You see, despite any (still unproved, but) potential impropriety, the timing of the Stalions allegations meant that Michigan’s road to a title found a steeper grade. All teams knew the Wolverines were stealing signs, and considering the vast majority of teams steal signs (Michigan’s alleged crime was the method of) now the maize and blue had to be crystal clear en route to any win. Michigan had to win on an uneven playing field, it had to do it without its head coach in the toughest stretch of the season. It had to do it against the big bad in the SEC who had won more championships than any other modern team. It had to overcome its own postseason woes, fight through injuries, external noise and doubt, everything that could be thrown at it.

And like Andy Dufresne in ‘The Shawshank Redemption,’ it came out clean on the other side.

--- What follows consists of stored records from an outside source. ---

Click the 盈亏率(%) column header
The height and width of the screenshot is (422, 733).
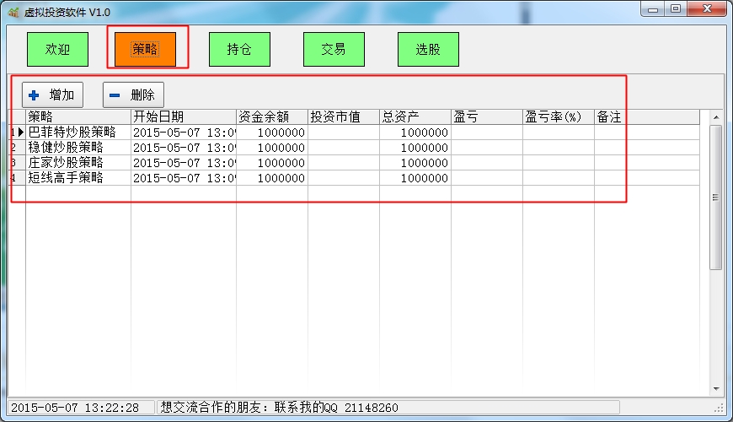[x=558, y=117]
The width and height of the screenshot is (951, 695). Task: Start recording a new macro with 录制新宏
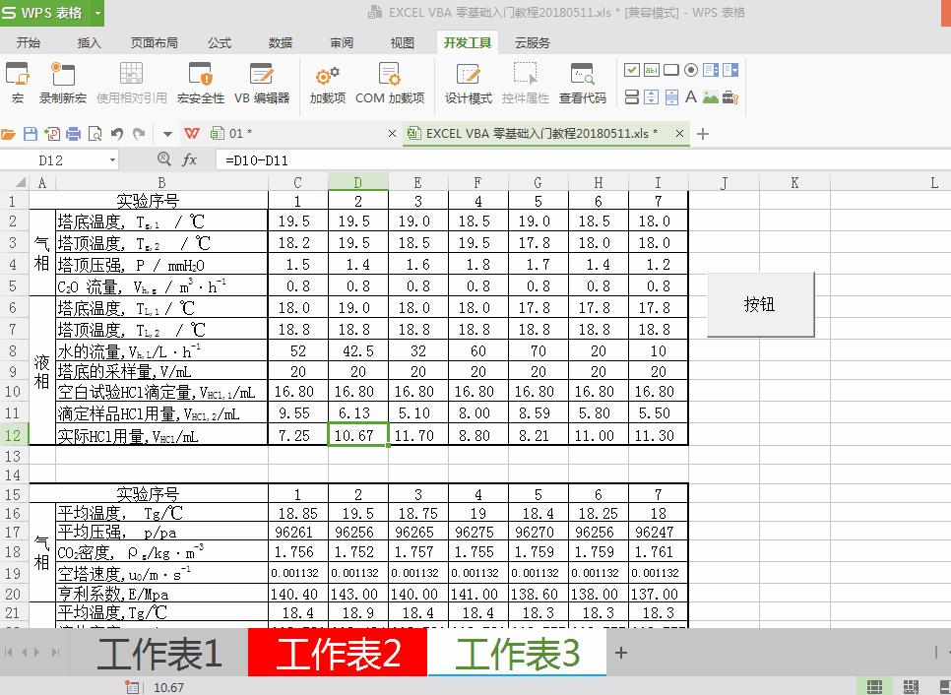(61, 83)
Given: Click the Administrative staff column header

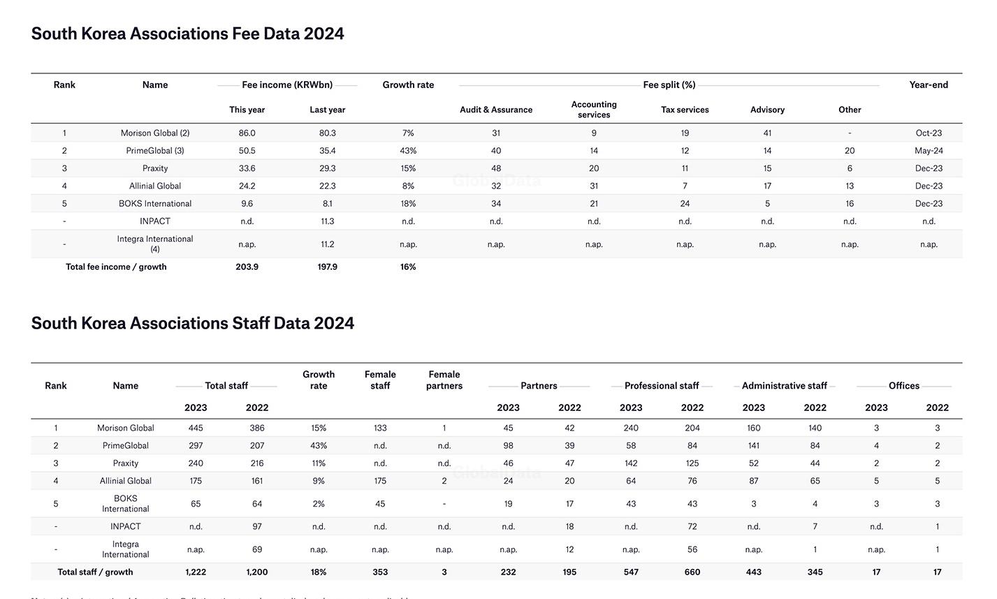Looking at the screenshot, I should tap(784, 386).
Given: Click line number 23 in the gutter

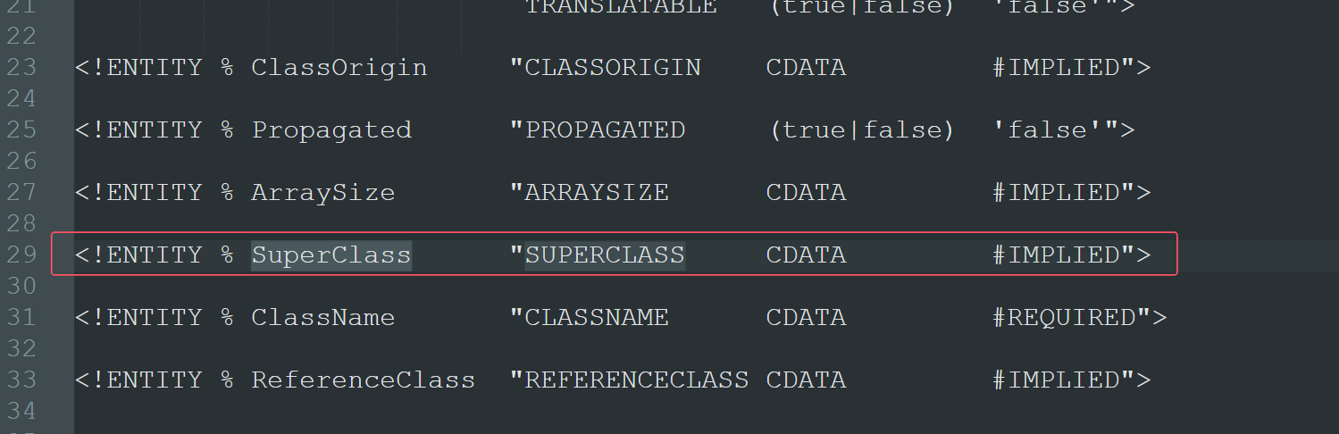Looking at the screenshot, I should coord(21,68).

Rival fans will still screech ‘cheating!’ and likely will do so for time immemorial. They’ll cling to it like a blanket, rubbing their face until it pills, until it weathers, until it disintegrates. But the memory remains, and the unlikely action they beg for will almost certainly never come to pass.

For Michigan players and fans: you don’t need external vindication. You already got it through a series of challenges overcome. I have a tattoo on my right forearm that reads: ‘there are obstacles on the way to anything meaningful.’ That tattoo might as well be on the forehead of every Michigan Wolverine, because they lived that in ways I have not. Self-induced (program-wise) or not, adversity was overcome, wrought turmoil was vanquished. The unthinkable a few years ago is now reality.

Sitting alone outside of NRG Stadium on the shuttle this time around, I was equally as calm as I was in the one in Miami. Though the surroundings were eerily similar, the situation was vastly different. No longer am I wondering how mountaintops get climbed, but asking myself how many more summits are there out there?

For the moment, those don’t matter. Because the first is as gratifying and satisfying for the climbers as the culmination of any future traversal. This may be the first of many or the last for decades, but the path here will never be forgotten, for better or worse.

Savor it.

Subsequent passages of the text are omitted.